Market Overview

Chinese Inflation, Industrial Production Fall in July

Chinese Inflation, Industrial Production Fall in July

New data released late Wednesday and early Thursday from China pointed to a continued slowdown in the Chinese economy. Inflation slowed, industrial production fell and retail sales missed estimates pointing to a protracted slowdown in what is supposed to be the growth hub of the world.

Industrial production is looked at as a leading indicator for growth in China, as it is a broad measure of manufacturing output and China's manufacturing sector is very large. Industrial production rose at a 9.2 percent annualized rate in July, well below the 9.5 percent rate seen in June and also missing economist estimates of a 9.8 percent rate of growth. Economists had been predicting an increase in industrial production hoping for a rebound in the economy following stimulus measures from the People's Bank of China (PBOC).

Inflation also slowed in China in July, which may hint to investors that the PBOC is set to ease further to stimulate growth. CPI inflation rose 0.1 percent in July from June, or at a 1.8 percent annualized rate. The CPI data beat expectations of a 1.7 percent rate of annualized inflation, however it was well below the 2.2 percent rate seen in June. Also, producer prices slowed in July, as PPI inflation fell 2.9 percent at an annualized rate in July, missing estimates of 2.5 percent drop and below the 2.1 percent rate of deflation seen in June.

Lastly, retail sales slowed in July despite efforts by the PBOC to cut consumer borrowing rates in hopes of spurring consumer credit growth. Retail sales grew at a 13.1 percent annualized rate in July, below the 13.7 percent rate expected by economists. Economists were expecting a flat reading from June's reading of 13.7 percent growth in retail sales. Fixed asset investment also fell in July, falling to a 20.4 percent annualized rate from the 20.5 percent rate seen in June. The measure of the change in total spending on non-rural capital investments such as factories, roads, power grids, and property shows that companies have been reluctant to invest in hard assets despite efforts from the PBOC to cut borrowing rates.

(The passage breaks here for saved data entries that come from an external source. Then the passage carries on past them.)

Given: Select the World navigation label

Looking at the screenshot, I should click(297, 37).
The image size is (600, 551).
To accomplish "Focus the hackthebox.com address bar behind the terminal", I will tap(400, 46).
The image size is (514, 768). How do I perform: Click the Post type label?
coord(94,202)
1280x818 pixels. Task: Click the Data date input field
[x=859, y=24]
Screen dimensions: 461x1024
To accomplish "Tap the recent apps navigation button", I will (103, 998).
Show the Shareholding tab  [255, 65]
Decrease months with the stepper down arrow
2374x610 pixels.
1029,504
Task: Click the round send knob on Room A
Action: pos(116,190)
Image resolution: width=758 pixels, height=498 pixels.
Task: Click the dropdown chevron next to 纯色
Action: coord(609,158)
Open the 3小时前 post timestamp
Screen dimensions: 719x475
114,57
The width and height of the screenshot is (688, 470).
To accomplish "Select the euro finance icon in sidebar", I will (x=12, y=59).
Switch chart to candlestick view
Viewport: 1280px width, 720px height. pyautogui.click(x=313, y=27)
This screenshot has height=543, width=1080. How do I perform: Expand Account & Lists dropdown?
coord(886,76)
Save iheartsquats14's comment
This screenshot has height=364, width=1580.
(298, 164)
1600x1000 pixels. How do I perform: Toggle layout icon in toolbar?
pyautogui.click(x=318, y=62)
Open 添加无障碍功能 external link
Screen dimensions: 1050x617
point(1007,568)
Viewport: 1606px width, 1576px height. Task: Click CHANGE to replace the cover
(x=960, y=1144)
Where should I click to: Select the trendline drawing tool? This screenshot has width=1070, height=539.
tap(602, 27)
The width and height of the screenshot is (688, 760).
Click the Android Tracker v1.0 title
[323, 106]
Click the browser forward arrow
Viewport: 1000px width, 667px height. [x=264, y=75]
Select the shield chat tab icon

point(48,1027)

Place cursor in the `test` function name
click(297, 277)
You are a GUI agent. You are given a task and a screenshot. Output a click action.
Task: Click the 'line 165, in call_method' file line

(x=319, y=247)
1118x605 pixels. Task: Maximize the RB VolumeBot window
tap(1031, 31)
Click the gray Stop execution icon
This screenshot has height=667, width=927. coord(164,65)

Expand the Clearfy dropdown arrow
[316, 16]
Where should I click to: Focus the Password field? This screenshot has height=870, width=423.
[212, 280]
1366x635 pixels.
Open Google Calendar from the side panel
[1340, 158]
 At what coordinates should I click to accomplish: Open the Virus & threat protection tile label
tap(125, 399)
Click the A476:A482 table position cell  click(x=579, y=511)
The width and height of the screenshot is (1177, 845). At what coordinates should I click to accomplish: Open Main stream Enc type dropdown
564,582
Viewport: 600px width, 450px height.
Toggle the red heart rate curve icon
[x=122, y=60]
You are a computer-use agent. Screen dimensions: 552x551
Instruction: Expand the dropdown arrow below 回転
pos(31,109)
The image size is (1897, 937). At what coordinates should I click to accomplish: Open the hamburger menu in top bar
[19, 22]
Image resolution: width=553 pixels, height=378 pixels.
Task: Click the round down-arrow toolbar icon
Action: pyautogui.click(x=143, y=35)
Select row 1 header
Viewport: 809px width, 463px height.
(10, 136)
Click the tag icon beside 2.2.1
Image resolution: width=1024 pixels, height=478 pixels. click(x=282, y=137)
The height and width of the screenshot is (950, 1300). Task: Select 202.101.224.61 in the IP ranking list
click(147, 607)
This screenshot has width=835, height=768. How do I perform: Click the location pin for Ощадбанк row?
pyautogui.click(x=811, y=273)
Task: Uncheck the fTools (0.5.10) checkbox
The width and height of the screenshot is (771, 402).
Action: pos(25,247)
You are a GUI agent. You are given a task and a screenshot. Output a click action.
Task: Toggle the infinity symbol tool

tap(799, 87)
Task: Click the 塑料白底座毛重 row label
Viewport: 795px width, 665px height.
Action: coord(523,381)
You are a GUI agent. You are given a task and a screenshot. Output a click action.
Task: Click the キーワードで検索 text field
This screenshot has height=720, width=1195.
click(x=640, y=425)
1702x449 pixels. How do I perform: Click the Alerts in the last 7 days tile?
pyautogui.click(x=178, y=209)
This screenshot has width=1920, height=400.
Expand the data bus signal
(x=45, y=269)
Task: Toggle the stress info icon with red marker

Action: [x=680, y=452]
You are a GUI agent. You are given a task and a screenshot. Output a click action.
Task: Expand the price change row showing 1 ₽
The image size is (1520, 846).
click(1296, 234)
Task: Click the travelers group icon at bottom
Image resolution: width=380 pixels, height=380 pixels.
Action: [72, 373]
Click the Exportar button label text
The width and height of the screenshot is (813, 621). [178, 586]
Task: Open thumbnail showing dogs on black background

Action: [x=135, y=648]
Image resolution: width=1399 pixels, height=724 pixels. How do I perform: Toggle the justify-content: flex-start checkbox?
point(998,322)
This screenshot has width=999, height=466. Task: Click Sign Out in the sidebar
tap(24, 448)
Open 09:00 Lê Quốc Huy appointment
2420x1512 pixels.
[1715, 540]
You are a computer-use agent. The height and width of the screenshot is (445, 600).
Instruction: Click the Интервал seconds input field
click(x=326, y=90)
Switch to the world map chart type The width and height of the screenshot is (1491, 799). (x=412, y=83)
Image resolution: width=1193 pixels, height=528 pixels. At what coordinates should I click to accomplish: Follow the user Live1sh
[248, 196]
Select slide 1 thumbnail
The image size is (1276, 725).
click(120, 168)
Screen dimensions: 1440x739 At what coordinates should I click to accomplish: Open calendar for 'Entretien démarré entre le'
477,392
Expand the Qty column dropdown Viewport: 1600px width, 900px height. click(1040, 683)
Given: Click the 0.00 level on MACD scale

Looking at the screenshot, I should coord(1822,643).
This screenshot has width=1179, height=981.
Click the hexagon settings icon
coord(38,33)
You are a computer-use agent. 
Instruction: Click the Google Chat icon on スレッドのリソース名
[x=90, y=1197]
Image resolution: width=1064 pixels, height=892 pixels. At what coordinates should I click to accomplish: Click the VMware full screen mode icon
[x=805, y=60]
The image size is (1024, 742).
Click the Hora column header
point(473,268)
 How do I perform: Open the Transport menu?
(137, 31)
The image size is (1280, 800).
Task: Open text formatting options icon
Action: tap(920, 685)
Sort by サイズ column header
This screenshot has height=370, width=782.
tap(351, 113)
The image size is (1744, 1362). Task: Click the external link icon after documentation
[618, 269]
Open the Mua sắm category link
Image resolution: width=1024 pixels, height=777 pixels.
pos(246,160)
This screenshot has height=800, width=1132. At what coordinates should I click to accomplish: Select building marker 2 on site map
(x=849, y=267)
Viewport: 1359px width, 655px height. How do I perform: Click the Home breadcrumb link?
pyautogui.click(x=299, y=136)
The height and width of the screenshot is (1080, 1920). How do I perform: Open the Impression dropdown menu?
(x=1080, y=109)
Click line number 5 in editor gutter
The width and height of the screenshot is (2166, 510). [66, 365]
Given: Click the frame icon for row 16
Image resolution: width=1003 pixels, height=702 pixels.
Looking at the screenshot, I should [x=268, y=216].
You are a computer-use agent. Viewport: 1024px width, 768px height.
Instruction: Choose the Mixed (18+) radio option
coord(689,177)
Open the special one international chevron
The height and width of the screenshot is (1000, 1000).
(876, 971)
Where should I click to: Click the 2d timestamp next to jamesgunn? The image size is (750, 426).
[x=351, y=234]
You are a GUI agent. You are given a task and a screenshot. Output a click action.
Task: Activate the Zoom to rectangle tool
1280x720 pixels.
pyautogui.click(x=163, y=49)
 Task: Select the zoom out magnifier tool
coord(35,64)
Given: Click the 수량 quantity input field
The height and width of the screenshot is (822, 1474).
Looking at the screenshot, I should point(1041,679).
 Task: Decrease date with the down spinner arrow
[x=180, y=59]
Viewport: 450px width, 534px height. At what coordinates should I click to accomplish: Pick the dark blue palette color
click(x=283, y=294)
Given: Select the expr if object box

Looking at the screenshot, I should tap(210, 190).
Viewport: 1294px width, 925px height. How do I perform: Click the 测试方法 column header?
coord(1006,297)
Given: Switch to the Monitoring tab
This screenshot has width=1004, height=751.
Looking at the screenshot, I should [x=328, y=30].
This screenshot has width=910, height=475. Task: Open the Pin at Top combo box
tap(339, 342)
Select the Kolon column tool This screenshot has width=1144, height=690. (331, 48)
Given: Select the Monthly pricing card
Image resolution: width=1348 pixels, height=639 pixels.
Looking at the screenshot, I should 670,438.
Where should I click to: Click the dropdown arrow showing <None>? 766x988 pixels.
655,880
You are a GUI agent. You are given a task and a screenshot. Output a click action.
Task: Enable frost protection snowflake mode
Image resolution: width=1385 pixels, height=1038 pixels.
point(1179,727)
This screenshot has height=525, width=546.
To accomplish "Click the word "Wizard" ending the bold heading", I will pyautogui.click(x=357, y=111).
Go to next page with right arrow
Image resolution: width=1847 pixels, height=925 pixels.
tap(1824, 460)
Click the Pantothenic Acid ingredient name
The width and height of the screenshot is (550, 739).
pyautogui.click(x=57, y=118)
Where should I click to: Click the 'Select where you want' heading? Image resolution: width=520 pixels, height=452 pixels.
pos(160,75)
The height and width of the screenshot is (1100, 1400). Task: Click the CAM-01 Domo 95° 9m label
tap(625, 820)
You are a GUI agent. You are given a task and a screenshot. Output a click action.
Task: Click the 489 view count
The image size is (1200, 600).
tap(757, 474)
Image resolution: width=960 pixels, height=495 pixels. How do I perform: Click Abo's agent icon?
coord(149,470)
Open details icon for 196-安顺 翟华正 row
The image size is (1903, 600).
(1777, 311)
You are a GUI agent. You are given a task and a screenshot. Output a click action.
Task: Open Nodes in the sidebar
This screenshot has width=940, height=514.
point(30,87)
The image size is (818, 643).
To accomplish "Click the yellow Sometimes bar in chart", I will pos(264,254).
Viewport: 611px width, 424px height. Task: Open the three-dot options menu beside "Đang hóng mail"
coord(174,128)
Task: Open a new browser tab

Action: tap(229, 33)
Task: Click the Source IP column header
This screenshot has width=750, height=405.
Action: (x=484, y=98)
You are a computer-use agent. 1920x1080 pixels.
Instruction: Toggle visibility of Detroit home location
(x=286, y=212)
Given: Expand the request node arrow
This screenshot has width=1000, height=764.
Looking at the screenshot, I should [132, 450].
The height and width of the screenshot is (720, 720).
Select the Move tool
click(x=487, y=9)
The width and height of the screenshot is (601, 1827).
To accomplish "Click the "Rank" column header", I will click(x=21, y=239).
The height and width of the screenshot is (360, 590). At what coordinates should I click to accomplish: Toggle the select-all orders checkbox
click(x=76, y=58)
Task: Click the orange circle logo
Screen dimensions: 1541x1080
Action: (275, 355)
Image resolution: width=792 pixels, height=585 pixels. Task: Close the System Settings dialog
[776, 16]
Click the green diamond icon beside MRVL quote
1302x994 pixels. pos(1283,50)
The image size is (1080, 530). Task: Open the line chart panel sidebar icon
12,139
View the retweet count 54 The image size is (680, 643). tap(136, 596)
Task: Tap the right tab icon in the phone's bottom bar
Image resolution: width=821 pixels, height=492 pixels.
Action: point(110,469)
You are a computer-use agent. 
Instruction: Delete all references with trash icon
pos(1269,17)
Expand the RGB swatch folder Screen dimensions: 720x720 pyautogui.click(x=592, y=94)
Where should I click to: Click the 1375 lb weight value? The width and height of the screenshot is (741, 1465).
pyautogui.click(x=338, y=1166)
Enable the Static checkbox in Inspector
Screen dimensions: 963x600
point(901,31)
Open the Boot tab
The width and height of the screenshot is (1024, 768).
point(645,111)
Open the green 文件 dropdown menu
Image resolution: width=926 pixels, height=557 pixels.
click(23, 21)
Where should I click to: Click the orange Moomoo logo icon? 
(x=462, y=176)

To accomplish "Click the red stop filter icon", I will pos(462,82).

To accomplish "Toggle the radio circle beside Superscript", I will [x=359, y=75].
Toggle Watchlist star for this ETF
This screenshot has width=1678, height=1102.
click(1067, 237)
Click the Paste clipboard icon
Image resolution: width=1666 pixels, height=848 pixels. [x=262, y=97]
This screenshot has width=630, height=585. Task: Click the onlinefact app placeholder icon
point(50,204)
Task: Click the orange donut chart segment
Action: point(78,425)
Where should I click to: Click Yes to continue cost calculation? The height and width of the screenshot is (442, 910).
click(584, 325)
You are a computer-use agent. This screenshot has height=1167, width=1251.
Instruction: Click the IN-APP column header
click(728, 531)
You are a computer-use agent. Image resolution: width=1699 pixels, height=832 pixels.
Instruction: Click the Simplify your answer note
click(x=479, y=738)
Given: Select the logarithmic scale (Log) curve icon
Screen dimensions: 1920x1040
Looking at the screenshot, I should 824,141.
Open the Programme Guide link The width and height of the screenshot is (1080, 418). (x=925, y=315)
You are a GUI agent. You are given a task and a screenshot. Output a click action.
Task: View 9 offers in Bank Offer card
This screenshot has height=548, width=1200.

The data points to a continued slowdown in China, as the Eurozone recession crimps global trade and weighs on Chinese exports. However, this data points to the domestic economy, not just the export economy, has been affected by the global slowdown. Hopes had risen over the past few weeks that easing efforts from the PBOC would be enough to create a bottom in China's economy. However, the continued decline in these leading indicators of GDP growth point to an increased likelihood of easing measures.

Economists at Credit Suisse expect at least two more rate cuts in 2012 and potentially further easing measures in 2013 once the leadership change occurs. The lack of investment demand seen by the fall in fixed asset investment is worrisome, as it points to the fact that rate cuts may not be working to increase demand. The economists at Credit Suisse believe that investment, "cannot be boosted with monetary easing policies, in our view, but with more structural reforms in liberalizing the banking system and allowing more private investments into profitable economic sectors."